Keiko Fujimori alcança vantagem irreversível e caminha para vitória no Peru
Com 99,8% das urnas apuradas, candidata de direita lidera apuração; Roberto Sánchez contesta votos no exterior e alega fraude
A candidata de direita Keiko Fujimori, do partido Fuerza Popular, alcançou uma vantagem matemática considerada irreversível no segundo turno das eleições presidenciais no Peru. Segundo dados divulgados pelo Escritório Nacional de Processos Eleitorais (ONPE) na madrugada desta quarta-feira (24), Fujimori soma 50,118% dos votos válidos, consolidando a liderança para assumir a presidência do país.
Até a última atualização do órgão oficial, a candidata contabilizava 9.206.241 votos, contra 9.162.855 de seu adversário de esquerda, Roberto Sánchez (Juntos por el Perú), que registrava 49,822%. Com 99,859% das urnas processadas, restam menos de 40 mil votos a serem contabilizados — número inferior à diferença de 43.386 votos que separa os dois concorrentes, o que inviabiliza uma virada estatística.
Sánchez contesta apuração e convoca manifestações
O candidato Roberto Sánchez declarou, em entrevista coletiva, que não pretende reconhecer o resultado oficial sob as condições atuais. O líder de esquerda afirmou que há indícios de irregularidades no processo de contabilização conduzido pela autoridade eleitoral e convocou apoiadores para marchas de protesto no próximo sábado (27).

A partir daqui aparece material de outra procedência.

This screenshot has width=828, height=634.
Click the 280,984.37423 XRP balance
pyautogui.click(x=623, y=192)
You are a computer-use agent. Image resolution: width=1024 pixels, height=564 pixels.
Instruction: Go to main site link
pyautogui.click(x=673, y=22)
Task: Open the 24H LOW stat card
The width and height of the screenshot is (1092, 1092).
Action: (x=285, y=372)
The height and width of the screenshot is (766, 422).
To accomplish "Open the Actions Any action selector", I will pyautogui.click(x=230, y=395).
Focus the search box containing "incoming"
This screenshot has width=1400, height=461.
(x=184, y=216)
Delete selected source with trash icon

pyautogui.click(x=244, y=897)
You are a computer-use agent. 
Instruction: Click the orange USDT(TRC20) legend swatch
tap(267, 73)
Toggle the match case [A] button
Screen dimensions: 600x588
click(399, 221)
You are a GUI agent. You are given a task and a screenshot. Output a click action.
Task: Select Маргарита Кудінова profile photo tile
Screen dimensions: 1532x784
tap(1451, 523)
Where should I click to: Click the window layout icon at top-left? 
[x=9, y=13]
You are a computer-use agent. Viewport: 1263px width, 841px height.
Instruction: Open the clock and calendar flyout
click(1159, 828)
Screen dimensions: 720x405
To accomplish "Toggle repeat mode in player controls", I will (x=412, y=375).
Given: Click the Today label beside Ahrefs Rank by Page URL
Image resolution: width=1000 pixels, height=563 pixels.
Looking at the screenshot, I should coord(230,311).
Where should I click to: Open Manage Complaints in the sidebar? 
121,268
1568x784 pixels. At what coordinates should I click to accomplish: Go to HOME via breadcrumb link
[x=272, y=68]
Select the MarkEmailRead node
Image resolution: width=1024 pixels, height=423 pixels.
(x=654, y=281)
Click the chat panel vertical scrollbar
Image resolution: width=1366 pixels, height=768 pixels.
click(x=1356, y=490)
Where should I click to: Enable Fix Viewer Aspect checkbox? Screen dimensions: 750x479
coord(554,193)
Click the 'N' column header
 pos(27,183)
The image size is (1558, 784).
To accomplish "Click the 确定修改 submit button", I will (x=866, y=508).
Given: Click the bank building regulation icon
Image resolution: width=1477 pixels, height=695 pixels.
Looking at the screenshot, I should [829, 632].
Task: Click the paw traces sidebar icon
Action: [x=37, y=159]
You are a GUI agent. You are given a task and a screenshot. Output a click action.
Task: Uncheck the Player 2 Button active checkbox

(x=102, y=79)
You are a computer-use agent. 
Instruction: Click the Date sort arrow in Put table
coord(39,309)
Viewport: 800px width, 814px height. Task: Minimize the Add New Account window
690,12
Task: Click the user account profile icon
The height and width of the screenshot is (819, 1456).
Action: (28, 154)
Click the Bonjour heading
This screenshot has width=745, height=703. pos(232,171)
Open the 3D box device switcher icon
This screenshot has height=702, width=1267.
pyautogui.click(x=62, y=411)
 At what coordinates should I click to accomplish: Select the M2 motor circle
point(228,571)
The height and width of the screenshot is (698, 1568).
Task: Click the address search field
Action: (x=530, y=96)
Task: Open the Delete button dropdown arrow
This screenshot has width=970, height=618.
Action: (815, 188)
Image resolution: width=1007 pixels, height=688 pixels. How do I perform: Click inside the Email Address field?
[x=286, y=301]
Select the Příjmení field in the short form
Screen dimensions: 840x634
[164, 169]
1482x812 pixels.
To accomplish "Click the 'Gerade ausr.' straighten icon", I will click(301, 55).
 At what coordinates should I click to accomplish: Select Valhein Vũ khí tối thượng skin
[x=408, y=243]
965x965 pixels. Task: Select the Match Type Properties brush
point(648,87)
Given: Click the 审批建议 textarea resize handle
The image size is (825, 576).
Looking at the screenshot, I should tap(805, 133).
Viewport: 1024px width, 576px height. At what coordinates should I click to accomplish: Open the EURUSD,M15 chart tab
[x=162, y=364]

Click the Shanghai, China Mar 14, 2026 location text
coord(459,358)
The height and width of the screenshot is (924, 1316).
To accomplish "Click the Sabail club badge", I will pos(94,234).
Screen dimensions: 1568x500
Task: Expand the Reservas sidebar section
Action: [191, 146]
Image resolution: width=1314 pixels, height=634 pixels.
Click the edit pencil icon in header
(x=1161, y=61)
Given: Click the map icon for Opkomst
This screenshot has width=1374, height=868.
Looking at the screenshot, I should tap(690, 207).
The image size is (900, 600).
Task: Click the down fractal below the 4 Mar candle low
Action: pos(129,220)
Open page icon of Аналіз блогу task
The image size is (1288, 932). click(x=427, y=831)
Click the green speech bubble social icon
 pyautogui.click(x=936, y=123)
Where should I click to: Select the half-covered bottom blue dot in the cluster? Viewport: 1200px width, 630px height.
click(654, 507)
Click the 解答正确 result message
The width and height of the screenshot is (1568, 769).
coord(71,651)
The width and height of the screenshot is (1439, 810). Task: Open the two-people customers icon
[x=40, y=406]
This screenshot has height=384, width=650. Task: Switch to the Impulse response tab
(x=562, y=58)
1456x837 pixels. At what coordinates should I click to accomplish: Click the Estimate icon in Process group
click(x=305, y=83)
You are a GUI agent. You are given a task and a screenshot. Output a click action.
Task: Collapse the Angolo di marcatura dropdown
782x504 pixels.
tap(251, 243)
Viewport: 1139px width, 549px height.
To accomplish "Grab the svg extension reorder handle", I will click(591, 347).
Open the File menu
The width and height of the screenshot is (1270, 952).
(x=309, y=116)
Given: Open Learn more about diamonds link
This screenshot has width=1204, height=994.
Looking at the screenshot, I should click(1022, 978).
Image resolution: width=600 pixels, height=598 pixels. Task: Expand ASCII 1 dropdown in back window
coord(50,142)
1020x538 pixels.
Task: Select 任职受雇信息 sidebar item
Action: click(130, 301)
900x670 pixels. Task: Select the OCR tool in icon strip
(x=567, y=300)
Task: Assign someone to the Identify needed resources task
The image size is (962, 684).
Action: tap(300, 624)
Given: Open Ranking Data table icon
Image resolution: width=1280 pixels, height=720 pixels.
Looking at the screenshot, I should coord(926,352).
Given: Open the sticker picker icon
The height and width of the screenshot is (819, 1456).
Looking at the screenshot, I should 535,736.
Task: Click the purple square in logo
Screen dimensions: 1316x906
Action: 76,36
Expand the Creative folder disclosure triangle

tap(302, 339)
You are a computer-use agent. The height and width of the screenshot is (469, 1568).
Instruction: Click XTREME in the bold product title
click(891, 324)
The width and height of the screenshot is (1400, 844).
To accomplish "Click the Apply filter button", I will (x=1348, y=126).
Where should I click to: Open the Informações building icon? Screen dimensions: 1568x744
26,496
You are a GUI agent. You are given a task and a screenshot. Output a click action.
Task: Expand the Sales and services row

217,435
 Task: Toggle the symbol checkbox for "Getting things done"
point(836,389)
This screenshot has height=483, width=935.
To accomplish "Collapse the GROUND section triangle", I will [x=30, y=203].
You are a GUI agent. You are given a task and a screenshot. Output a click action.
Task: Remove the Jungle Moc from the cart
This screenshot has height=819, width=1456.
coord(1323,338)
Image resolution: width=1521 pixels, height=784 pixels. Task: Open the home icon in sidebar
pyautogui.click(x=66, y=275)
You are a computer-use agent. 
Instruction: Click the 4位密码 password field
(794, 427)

A contestação da campanha do Juntos por el Perú foca centralmente nas cédulas de cidadãos peruanos que votaram no exterior, onde Fujimori obteve ampla vantagem. Sánchez protocolou um recurso formal para tentar anular a votação internacional, alegando falhas administrativas na gestão das urnas fora do país.
A divisão do eleitorado aponta para os seguintes cenários:
- Votos no exterior: Keiko Fujimori lidera com 63,206% da preferência.
- Votos no território nacional: Roberto Sánchez tem ligeira vantagem, com 50,113% dos votos.
De acordo com a defesa de Sánchez, a exclusão dos cerca de 300 mil votos vindos do estrangeiro reverteria o resultado geral favoravelmente à esquerda por uma margem de 25 mil votos. No entanto, advogados especializados em direito eleitoral consultados pelo jornal local El Comercio avaliaram que o pedido carece de fundamentação jurídica e deve ser rejeitado, atuando prioritariamente como um instrumento político para adiar a proclamação oficial do resultado do pleito, realizado em 7 de junho.
Nova composição do Congresso reflete polarização
Enquanto a ONPE finaliza a apuração do Poder Executivo, os dados do Legislativo consolidam um parlamento dividido e sem maioria absoluta para nenhum dos blocos majoritários.
O Fuerza Popular garantiu o maior número de assentos em ambas as câmaras, seguido de perto pelo Juntos por el Perú.
Em nota, a coordenação de campanha de Keiko Fujimori informou que manterá a postura de cautela institucional e aguardará a conclusão de 100% da apuração das atas eleitorais antes de se manifestar publicamente sobre a vitória. O vencedor das eleições presidenciais está programado para assumir o cargo em 28 de julho para um mandato de cinco anos.